**Exercise directions:** Write the data out again exactly and in full.

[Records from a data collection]
-------------------------
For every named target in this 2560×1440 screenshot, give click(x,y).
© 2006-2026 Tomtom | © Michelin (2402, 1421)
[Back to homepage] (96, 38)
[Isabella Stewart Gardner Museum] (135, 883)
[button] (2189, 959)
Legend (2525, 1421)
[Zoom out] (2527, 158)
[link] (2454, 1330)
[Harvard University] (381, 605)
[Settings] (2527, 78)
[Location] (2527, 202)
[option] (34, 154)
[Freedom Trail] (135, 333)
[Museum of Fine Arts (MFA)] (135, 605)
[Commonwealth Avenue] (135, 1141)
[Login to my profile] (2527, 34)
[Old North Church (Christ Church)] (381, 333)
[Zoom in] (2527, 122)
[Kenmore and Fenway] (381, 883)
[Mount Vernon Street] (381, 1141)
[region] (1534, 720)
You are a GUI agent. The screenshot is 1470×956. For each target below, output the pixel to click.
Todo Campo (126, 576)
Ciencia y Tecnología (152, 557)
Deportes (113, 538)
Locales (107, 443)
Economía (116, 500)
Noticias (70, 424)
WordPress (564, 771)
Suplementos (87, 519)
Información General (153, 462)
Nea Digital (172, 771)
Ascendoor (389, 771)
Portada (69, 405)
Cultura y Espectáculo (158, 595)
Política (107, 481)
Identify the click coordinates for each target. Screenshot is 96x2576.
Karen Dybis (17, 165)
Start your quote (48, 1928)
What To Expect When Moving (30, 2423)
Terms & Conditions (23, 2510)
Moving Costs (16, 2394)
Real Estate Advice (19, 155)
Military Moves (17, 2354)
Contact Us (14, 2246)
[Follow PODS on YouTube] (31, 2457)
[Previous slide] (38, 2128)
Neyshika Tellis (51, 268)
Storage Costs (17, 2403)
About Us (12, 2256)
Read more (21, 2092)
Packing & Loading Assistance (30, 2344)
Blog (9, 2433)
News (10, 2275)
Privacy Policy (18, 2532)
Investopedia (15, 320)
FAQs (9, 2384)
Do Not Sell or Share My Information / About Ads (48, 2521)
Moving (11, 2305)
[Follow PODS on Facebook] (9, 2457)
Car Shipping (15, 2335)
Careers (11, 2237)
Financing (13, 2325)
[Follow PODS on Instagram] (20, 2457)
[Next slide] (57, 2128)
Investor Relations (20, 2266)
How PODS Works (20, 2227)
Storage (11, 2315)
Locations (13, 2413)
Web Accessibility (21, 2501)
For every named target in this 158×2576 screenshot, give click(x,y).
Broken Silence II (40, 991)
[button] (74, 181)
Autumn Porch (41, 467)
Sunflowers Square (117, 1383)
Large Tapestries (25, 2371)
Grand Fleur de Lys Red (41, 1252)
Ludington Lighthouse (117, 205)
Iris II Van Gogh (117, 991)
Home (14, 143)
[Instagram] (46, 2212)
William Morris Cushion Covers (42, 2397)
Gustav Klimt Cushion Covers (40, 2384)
-------------------------
**Result of this exercise:**
For every named target in this 2560×1440 screenshot, give click(x,y).
© 2006-2026 Tomtom | © Michelin (2402, 1421)
[Back to homepage] (96, 38)
[Isabella Stewart Gardner Museum] (135, 883)
[button] (2189, 959)
Legend (2525, 1421)
[Zoom out] (2527, 158)
[link] (2454, 1330)
[Harvard University] (381, 605)
[Settings] (2527, 78)
[Location] (2527, 202)
[option] (34, 154)
[Freedom Trail] (135, 333)
[Museum of Fine Arts (MFA)] (135, 605)
[Commonwealth Avenue] (135, 1141)
[Login to my profile] (2527, 34)
[Old North Church (Christ Church)] (381, 333)
[Zoom in] (2527, 122)
[Kenmore and Fenway] (381, 883)
[Mount Vernon Street] (381, 1141)
[region] (1534, 720)
You are a GUI agent. The screenshot is 1470×956. For each target below, output the pixel to click.
Todo Campo (126, 576)
Ciencia y Tecnología (152, 557)
Deportes (113, 538)
Locales (107, 443)
Economía (116, 500)
Noticias (70, 424)
WordPress (564, 771)
Suplementos (87, 519)
Información General (153, 462)
Nea Digital (172, 771)
Ascendoor (389, 771)
Portada (69, 405)
Cultura y Espectáculo (158, 595)
Política (107, 481)
Identify the click coordinates for each target. Screenshot is 96x2576.
Karen Dybis (17, 165)
Start your quote (48, 1928)
What To Expect When Moving (30, 2423)
Terms & Conditions (23, 2510)
Moving Costs (16, 2394)
Real Estate Advice (19, 155)
Military Moves (17, 2354)
Contact Us (14, 2246)
[Follow PODS on YouTube] (31, 2457)
[Previous slide] (38, 2128)
Neyshika Tellis (51, 268)
Storage Costs (17, 2403)
About Us (12, 2256)
Read more (21, 2092)
Packing & Loading Assistance (30, 2344)
Blog (9, 2433)
News (10, 2275)
Privacy Policy (18, 2532)
Investopedia (15, 320)
FAQs (9, 2384)
Do Not Sell or Share My Information / About Ads (48, 2521)
Moving (11, 2305)
[Follow PODS on Facebook] (9, 2457)
Car Shipping (15, 2335)
Careers (11, 2237)
Financing (13, 2325)
[Follow PODS on Instagram] (20, 2457)
[Next slide] (57, 2128)
Investor Relations (20, 2266)
How PODS Works (20, 2227)
Storage (11, 2315)
Locations (13, 2413)
Web Accessibility (21, 2501)
For every named target in this 158×2576 screenshot, give click(x,y).
Broken Silence II (40, 991)
[button] (74, 181)
Autumn Porch (41, 467)
Sunflowers Square (117, 1383)
Large Tapestries (25, 2371)
Grand Fleur de Lys Red (41, 1252)
Ludington Lighthouse (117, 205)
Iris II Van Gogh (117, 991)
Home (14, 143)
[Instagram] (46, 2212)
William Morris Cushion Covers (42, 2397)
Gustav Klimt Cushion Covers (40, 2384)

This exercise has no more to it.